Two years ago I co-authored with my husband, Dan Robertson, and published our book Late Bloomer Millionaires, outlining the investing successes and mistakes we made, as a couple of educators discovering investing skills and a simple course of action. Despite a late start with our modest education salaries we ended up with a comfortable nest egg. We retired five years earlier than the typical age of 65.3 Dan had little problems. He freely chose his investments from his tiny nonprofit employer’s plan, while I had to jump through one restrictive policy hoop after another.

I was angry enough to write this book when I was told by my employer that Vanguard Wellington was not available with no explanation and the subsequent Herculean effort to find options. My anger ratcheted up when I was presented with $6,000 surrender fees to get my money. 4 Finally, I discovered those surrender fees were the commissions which my self-serving “free” adviser received. My adviser’s misleading, conflict of interest sales pitches are also legal under current regulations. I learned fast to avoid that cutthroat game. From then on I saved tens of thousands of dollars in reduced costs over the rest of my working career, vowing never to seek “advice” from self-serving TSA agents.

As mentioned earlier, not paying commissions and staying away from TSA sales were easy to learn, yet millions of my colleagues continue to pay commissions:

.   .   .

Dear Mr.
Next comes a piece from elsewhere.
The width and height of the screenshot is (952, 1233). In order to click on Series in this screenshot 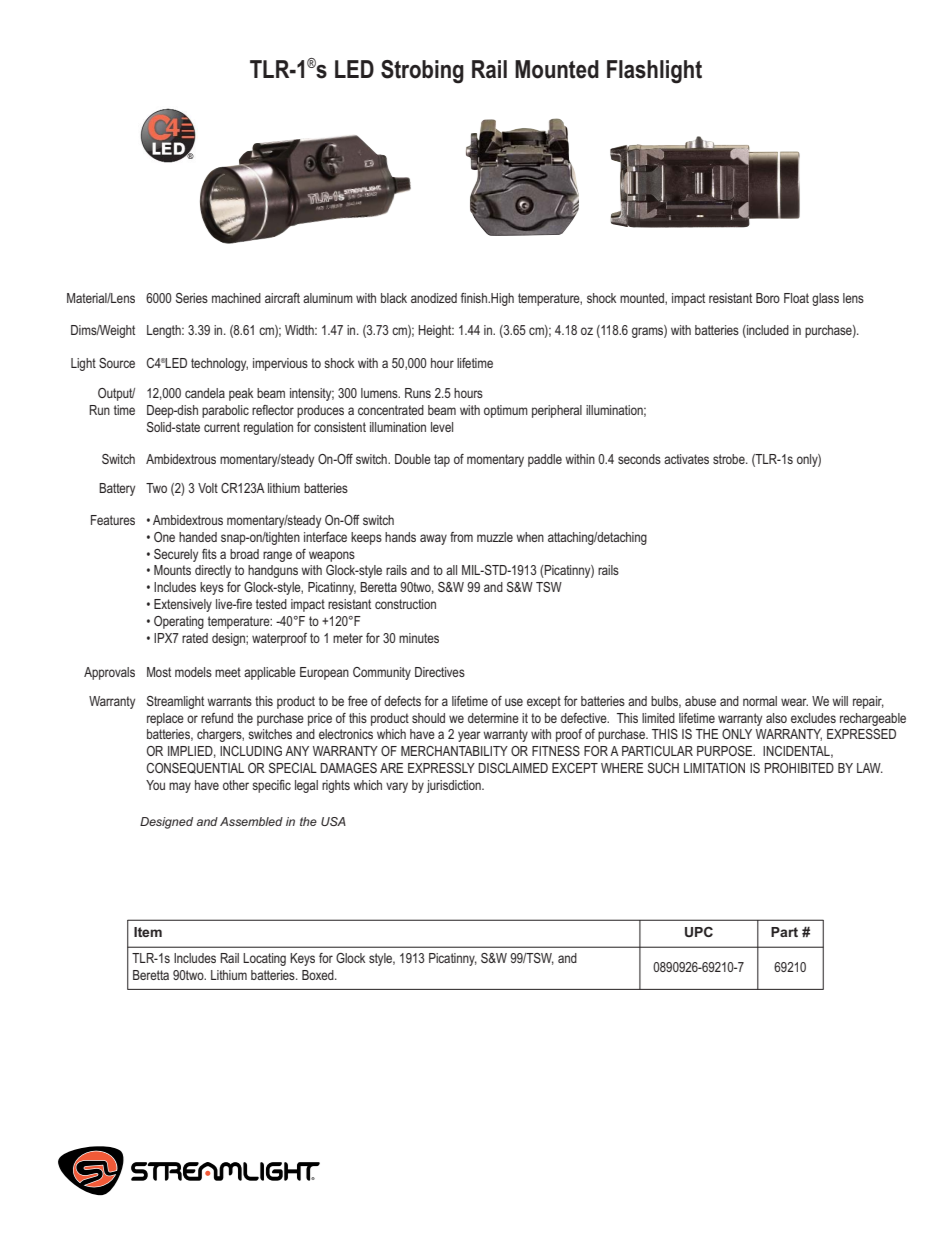, I will do `click(192, 298)`.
Schullo,

I am a second grade teacher with LAUSD. I have been investing in my 403b since February 2003. I realized I was invested in annuities and am currently trying to find other options. I am interested in learning more about your experience and the club that helps with retirement plans. Any help you can offer would be appreciated.
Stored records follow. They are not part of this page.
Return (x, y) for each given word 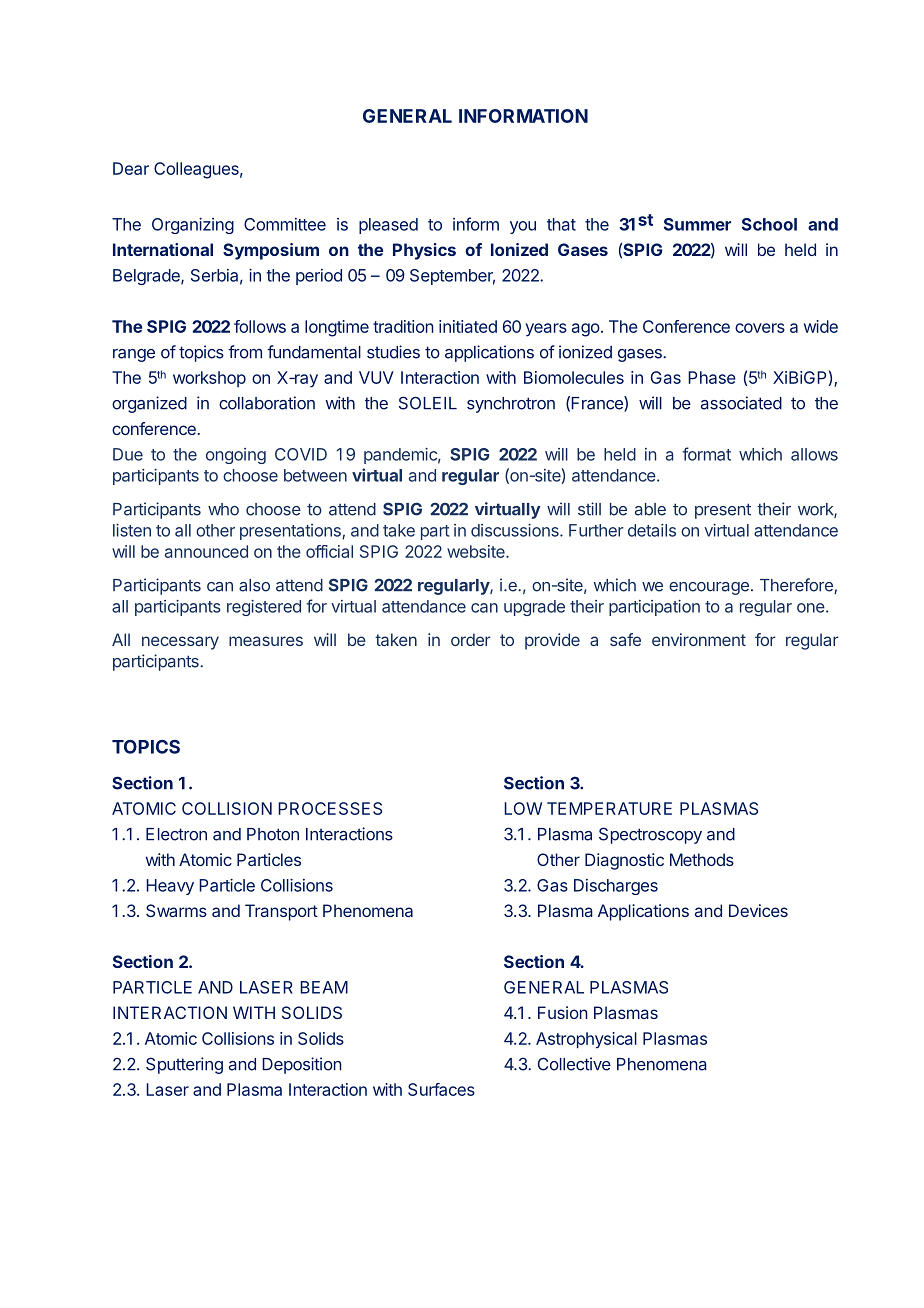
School (769, 224)
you (523, 227)
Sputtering (184, 1065)
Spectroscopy (650, 835)
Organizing (193, 226)
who (223, 509)
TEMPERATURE (609, 808)
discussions (516, 530)
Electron (176, 834)
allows (814, 454)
Thanks in advance! Crystal Mendez

Crystal Mendez had nowhere else to turn. She and many thousands of our colleagues may wonder if their loss-averse decision would serve them well. At age 22 she got the identical poor performing fixed-annuity I did only twenty years later! The 403b world would not provide the information Crystal sought without unnecessary, time-consuming sleuthing. She had to rely on her boyfriend, my 403b reform-minded friends and this author to help her get on track. That’s patently wrong. Our employers, our financial advisers, employee collective bargaining units and regulations should be working for us so there are more success stories like Crystal’s. By 2014, she amassed $160,000. Not bad for a 33 year-old single female elementary teacher.

This book provides a forum to begin a conversation. The goal is to stand up to the monstrous industry by disclosing the legal monopoly of biased information about guaranteed products and scary sales pitches. And let’s not forget the disrespectful treatment exhibited by our frightened employers’ benefit staff and indifferent unions. Another generation of teachers and American workers in employer sponsored retirement plans cannot wait. Americans will benefit now as we discover how the employer-sponsored retirement savings plan work. We can confidently ask tough questions, get objective answers and invest our money in genuine low-cost investments.
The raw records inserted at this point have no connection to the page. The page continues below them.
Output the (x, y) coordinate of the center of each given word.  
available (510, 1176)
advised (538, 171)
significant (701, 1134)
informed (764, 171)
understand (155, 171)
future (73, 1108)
1Vanguard Group is the largest and most respected mutual fund investment company in the world with millions of clients and $2.1 trillion in assets.

2The 403b and the 457b are retirement savings plan for governmental employees and the equivalent to the private sector 401k.

3Dan and I worked in the private sector before entering teaching. Dan does not have a pension, only Social Security. I receive 49% of my teaching salary from my teacher’s pension plan (California State Teachers Retire System, CalSTRS). Thus, my Social Security benefit is offset by 50% under existing law. If we worked our entire careers in public service and both had pensions, there would be no need to write this book. We retired early because of our 403b investing, which supplemented my pension and Dan’s Social Security.

4The two annuities were worth $33,000 before the surrender fees of $6,000 were levied.